Antes, Valbuena, narré la que cerró tu vigorosa estadística en nuestro beisbol. Ocurrió en el segundo inning, como siempre peleando el turno, cuentas elevadas, selección en el plato, dedicación. Leñazo a la derecha y tu celebración habitual en la inicial. Siempre conversaba con mi hijo y le aseveraba: “Si alguien puede llevarnos al campeonato ese es Valbuena”.

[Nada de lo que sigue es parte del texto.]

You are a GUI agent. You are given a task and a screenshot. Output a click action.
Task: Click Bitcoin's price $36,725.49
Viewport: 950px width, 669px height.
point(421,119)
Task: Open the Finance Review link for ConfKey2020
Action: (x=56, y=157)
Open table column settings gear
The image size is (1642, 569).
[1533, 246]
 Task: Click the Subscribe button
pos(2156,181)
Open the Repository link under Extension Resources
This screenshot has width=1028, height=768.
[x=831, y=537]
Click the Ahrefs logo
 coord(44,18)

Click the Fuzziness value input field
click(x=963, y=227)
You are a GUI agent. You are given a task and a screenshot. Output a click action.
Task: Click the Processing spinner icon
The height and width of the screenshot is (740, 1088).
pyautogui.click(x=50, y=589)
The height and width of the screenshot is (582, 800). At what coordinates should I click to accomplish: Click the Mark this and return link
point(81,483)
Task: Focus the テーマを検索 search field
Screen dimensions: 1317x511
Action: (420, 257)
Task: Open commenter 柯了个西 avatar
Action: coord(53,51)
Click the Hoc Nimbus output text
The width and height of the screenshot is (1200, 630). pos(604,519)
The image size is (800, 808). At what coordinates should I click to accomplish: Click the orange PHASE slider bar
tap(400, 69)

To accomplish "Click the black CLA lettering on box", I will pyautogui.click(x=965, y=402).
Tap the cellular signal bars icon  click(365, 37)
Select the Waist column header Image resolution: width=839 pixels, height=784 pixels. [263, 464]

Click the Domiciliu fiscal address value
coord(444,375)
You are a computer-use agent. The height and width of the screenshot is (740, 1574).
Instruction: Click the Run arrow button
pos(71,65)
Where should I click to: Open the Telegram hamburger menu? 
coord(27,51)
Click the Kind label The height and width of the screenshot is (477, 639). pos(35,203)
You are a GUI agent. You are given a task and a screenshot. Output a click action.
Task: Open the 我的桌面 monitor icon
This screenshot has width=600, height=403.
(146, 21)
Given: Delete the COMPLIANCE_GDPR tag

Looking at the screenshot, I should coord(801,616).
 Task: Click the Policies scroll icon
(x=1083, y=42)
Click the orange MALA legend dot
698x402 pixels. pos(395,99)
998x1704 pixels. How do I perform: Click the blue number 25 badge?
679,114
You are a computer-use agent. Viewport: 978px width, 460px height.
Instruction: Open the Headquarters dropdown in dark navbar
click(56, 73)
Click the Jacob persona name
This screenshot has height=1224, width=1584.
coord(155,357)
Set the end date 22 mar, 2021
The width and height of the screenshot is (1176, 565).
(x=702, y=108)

Mis piernas temblaron y el pulso se aceleró al bajar del bus y ver dos peloteros de la enseña roja tendidos, inertes, en el asfalto. Ya era madrugada y casi nadie circula por esas carreteras que antes eran de Dios y ahora son pertenencia del espíritu malo. Algunos gritaban los nombres de sus compañeros fallecidos. Todos, sin excepción, sollozaban. Ese instante, Luis y José, tardará en ser erradicado de esta mente que jamás presenció tal escena de incalificable dolor, con gente tan cercana.

Circulan por la memoria de tercera edad ráfagas de bonitos recuerdos, retozos vibrantes. Mi narración del hit 1000 de quien llamaban “el hacha”, y tantos jonrones — siete este año — del zurdo que estremecía los graderíos con sus tablazos ganadores. Cuando escriba el próximo lineup haré una pausa en los turnos del medio y me provocará colocar allí sus nombres, Luis y José. Alguien ocupará esas casillas, ley de vida, pero ustedes nos harán falta, mucha falta.

El alado larense está profundamente herido, pero nunca muerto. Que este dolor severo y agudo se transforme en vigor y decisión en aras de un título que Valbuena pretendió desde la fecha inaugural, y Castillo vino a refrendar con experiencia y aplomo.

Al escribir estas líneas la congoja ahoga mis sentimientos. Imposible evitar una lágrima espesa por cada uno, Luis y José. A ti, Carlos, sobreviviente, ánimo y fuerza. Por algo te protegieron.

Hoy más que nunca quiero que desde el fondo de mi garganta resuene la estremecedora frase “Cardenales campeón”.